Wait can they both be correct.
Let's say if so that plural is None are. and for singular is it None is
like The soldier is on duty. The soldiers are on duty.
Tell me what you think.
None can take place of 'not one' or 'not any', which are singular and plural, respectively.
When followed by a 'mass' noun that refers to something not quantitatively measured, none is also singular.
None of the land is for sale. (Land=mass noun)
None is here today after the wildfire.
None of the people from the party have helped me with this.
Okay i see this makes sense.
But for None is here today after the wildfire.
Isn't that kind of silly to say Not one is here
wouldn't it rather be No one is here today after the wildfire?
I'm just saying because I haven't seen that used much. But i guess now i have
Yeah, it's not something that would be said normally.
Just a kind of weird grammar rule that people seldom use, y'know?
mhmm. Alright then. Good discussion
If I were you, I would rewrite it to avoid "none" as the subject. But if you insist, I hope that the following information may shed some light and understanding.
Strunk and EB White's instruction on "none" follows the rule of singular verb when the word means "no one" or "not one." And a plural verb when it suggests more than one thing or person.
singular: None of us is perfect.
plural: None are so fallible as those who are sure they're right.
Sounds easy right? While this may seem like a simple instruction, some known authors such as Oscar Wilde, Bram Stoker and Lucy Montgomery used this with a plural agreement.
Oscar Wilde's The Importance of Being Earnest:
Chasuble. [Raising his hand.] Charity, dear Miss Prism, charity! None of us are perfect. I myself am peculiarly susceptible to draughts. Will the interment take place here?
Are you still reading? I hope you are catching up to this point.

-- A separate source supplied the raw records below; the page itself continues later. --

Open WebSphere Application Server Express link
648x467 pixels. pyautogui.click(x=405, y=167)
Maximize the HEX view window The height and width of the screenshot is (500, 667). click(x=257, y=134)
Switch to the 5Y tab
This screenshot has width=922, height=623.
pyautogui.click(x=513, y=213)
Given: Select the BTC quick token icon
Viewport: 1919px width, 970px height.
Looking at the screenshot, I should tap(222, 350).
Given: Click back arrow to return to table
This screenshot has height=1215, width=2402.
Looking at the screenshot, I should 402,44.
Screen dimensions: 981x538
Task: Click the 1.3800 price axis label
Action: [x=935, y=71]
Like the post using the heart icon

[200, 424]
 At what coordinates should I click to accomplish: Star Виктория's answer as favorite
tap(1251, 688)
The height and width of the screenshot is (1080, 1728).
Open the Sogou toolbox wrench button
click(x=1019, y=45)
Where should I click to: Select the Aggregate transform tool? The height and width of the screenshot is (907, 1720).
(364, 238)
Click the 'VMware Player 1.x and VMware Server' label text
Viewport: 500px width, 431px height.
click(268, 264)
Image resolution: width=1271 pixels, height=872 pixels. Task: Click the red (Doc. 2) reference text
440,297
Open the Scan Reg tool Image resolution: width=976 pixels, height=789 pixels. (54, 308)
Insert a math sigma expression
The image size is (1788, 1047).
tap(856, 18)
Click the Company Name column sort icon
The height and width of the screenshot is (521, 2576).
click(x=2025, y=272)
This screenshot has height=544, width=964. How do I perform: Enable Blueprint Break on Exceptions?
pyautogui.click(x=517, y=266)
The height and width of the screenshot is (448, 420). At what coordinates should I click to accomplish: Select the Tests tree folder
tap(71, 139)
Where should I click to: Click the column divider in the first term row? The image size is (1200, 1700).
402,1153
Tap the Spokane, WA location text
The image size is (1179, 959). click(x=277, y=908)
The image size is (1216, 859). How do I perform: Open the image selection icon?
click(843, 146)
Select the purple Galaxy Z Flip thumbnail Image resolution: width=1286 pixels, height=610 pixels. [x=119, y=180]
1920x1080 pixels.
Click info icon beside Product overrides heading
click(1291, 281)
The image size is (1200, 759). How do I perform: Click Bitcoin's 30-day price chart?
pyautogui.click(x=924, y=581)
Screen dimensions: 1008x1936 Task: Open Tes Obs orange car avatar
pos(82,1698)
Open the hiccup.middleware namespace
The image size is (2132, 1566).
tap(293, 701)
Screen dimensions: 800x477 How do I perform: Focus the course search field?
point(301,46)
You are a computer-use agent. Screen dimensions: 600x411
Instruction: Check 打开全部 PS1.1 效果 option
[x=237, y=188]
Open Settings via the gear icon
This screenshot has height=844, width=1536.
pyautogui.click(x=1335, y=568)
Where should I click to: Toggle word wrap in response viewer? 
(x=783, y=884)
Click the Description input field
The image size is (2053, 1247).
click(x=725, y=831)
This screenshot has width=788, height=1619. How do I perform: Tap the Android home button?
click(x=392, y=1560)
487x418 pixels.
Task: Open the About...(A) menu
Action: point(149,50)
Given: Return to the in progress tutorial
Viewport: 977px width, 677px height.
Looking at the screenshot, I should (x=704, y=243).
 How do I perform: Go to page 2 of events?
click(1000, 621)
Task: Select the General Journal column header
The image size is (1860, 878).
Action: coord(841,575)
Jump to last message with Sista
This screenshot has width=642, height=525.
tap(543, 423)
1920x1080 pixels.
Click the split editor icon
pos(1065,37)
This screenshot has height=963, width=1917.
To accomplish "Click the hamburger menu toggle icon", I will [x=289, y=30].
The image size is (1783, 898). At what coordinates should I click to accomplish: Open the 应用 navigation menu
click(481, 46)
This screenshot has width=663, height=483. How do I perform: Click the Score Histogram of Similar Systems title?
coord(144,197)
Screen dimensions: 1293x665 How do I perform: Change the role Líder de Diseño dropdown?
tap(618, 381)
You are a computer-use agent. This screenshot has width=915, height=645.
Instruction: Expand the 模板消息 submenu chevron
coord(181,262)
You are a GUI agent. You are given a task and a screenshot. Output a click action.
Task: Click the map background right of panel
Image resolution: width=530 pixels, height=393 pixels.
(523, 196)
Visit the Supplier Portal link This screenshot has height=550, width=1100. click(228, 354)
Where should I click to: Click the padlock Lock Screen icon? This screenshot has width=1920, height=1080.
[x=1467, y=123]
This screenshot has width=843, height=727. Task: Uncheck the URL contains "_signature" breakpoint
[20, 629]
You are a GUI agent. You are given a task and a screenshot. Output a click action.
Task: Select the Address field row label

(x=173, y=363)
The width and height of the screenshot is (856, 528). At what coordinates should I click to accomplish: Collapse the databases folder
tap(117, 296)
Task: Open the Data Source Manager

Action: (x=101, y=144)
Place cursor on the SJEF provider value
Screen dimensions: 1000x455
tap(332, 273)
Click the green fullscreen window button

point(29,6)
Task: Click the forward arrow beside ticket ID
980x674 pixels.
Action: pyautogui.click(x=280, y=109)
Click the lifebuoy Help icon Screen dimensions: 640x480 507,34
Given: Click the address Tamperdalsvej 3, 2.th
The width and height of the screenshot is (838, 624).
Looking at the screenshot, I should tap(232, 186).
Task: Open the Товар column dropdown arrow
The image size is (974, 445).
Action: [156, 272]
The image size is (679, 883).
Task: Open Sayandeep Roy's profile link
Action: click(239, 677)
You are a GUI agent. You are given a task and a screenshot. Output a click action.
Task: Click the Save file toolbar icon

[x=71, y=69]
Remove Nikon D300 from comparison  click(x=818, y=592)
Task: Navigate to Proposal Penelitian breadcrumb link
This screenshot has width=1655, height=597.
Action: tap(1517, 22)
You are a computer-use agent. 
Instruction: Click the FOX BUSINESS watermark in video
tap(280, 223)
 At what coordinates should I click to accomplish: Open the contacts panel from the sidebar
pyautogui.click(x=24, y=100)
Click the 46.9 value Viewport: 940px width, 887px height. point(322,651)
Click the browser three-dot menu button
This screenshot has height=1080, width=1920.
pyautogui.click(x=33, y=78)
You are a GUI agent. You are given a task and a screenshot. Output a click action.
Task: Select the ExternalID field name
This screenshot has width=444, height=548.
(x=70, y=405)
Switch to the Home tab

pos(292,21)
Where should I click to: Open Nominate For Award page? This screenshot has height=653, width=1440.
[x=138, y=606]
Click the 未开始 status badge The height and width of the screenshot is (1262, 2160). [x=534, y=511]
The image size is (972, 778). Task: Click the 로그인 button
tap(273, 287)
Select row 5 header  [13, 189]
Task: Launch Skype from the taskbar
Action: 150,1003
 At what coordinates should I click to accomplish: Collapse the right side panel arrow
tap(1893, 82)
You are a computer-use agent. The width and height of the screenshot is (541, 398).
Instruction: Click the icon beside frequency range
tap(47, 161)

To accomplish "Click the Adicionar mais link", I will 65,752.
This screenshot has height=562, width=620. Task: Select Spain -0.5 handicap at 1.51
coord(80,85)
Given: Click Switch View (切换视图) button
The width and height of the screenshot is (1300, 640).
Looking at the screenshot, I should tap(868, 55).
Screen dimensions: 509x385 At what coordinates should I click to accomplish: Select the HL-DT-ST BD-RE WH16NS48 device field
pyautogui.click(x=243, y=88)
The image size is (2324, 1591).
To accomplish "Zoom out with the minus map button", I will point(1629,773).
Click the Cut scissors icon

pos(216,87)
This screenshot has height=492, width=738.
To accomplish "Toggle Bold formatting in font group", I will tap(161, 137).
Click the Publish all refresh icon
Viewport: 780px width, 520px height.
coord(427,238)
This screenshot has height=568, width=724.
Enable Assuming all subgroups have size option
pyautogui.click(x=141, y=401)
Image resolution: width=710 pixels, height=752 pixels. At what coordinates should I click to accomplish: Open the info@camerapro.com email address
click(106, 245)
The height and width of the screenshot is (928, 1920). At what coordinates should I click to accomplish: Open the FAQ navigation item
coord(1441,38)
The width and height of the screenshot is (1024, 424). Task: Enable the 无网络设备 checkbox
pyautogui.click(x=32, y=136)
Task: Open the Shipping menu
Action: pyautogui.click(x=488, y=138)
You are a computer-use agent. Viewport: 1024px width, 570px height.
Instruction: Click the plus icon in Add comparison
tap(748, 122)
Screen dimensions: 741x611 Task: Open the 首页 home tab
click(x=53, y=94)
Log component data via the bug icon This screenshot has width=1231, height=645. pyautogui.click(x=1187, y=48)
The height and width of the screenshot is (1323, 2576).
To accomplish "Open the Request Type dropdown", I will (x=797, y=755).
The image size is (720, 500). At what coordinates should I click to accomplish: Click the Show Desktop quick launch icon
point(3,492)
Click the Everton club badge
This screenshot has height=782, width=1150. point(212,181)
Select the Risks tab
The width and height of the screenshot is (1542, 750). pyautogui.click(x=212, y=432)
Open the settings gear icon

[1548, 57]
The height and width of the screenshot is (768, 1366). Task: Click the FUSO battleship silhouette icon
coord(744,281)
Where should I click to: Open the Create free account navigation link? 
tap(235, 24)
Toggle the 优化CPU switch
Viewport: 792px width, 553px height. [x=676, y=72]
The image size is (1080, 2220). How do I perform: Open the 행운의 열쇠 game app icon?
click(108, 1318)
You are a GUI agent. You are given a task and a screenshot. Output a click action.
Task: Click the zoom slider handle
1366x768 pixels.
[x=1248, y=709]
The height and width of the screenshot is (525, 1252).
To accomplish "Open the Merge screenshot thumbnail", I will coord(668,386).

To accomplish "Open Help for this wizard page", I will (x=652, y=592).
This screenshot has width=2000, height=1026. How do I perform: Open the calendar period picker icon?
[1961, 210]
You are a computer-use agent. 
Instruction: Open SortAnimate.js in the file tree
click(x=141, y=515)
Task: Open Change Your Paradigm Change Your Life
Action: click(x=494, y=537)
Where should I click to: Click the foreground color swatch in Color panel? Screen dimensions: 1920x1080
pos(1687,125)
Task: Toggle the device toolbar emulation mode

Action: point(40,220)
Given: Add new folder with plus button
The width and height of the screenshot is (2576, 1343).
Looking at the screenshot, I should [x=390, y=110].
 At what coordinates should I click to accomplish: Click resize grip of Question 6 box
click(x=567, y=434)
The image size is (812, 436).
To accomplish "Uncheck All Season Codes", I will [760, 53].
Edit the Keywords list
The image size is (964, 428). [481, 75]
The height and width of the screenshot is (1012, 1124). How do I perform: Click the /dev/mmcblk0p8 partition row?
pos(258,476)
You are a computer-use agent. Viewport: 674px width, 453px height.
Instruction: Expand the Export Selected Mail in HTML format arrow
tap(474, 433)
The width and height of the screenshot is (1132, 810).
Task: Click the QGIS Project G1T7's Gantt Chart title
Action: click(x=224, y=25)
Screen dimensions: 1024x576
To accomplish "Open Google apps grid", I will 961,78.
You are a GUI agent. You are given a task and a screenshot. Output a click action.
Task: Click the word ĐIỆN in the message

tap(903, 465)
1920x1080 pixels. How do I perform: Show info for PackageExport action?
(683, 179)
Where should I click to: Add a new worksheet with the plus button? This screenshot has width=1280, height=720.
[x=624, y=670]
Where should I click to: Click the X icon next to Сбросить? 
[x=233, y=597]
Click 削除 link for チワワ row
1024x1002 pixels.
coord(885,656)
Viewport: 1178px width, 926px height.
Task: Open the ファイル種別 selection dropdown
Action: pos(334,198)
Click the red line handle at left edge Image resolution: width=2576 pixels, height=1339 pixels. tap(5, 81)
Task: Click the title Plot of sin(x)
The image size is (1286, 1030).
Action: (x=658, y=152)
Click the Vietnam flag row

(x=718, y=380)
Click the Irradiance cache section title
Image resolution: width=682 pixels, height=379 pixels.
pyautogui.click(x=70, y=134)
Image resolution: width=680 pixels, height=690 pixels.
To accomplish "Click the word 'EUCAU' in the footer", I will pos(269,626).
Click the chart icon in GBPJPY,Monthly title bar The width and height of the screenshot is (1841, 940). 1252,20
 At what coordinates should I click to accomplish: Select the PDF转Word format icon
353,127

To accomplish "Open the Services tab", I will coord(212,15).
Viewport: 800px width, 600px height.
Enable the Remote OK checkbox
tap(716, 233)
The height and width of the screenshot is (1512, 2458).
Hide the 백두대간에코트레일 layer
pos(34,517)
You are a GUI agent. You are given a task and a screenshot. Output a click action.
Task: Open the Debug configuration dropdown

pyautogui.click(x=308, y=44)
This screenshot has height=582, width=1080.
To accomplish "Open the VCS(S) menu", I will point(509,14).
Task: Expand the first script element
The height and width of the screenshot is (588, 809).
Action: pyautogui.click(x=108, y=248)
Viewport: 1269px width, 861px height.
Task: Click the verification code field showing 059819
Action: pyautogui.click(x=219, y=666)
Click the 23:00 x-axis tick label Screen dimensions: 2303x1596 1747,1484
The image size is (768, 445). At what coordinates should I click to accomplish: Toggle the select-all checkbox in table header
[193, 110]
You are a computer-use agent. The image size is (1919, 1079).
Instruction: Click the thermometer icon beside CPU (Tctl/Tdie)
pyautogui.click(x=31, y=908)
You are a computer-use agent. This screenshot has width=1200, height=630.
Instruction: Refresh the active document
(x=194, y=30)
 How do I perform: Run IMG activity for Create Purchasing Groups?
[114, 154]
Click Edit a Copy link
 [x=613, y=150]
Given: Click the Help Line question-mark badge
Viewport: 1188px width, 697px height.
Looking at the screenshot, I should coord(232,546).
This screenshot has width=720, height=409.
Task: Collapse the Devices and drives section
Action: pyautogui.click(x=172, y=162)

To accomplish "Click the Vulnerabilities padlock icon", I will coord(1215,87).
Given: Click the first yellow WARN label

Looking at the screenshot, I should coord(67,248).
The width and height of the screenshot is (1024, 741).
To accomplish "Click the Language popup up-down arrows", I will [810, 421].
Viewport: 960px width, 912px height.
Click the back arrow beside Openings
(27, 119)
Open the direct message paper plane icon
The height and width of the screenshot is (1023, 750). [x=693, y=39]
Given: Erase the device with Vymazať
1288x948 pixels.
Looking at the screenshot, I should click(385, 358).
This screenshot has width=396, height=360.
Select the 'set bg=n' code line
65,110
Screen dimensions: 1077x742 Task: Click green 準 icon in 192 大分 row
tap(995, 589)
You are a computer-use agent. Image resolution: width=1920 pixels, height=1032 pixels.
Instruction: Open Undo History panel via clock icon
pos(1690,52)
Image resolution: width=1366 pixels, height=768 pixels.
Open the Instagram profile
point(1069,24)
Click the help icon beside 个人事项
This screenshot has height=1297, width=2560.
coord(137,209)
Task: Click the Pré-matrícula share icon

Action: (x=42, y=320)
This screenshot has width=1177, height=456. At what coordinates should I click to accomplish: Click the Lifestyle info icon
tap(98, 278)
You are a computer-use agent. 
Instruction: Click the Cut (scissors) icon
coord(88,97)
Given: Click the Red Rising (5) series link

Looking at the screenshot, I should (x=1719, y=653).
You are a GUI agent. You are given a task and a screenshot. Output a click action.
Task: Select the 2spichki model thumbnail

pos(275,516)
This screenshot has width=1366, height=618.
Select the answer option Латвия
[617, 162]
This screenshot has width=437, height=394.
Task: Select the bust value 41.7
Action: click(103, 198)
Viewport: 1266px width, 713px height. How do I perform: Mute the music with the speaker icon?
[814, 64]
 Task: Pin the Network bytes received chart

You're probably thinking that "none" can be used as singular or plural after all. Just to counter the three previously mentioned authors, English poet and literary critic John Dryden, Scottish philosopher and professor George Campbell and Guinness Book of World Record best-selling novelist Dame Agatha Christie are some of the names of popular authors that treat the subject strictly as singular. The explanation is provided in handbook written by Horace Dalmolin in The New English Grammar handbook.
Now, if you still insist using "none" as the subject, GO AHEAD; It would avoid a great deal of confusion if you did not. Just remember to be consistent so you won't get red marks all over your essay.